### Problem statement
Transcribe the listing below in its entirety, exactly.
##### Records to use #####
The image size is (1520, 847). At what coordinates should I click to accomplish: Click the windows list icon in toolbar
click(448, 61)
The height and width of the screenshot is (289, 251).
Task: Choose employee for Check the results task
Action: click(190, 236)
#####
### Task output
The image size is (1520, 847). At what coordinates should I click to accomplish: Click the windows list icon in toolbar
click(448, 61)
The height and width of the screenshot is (289, 251).
Task: Choose employee for Check the results task
Action: click(190, 236)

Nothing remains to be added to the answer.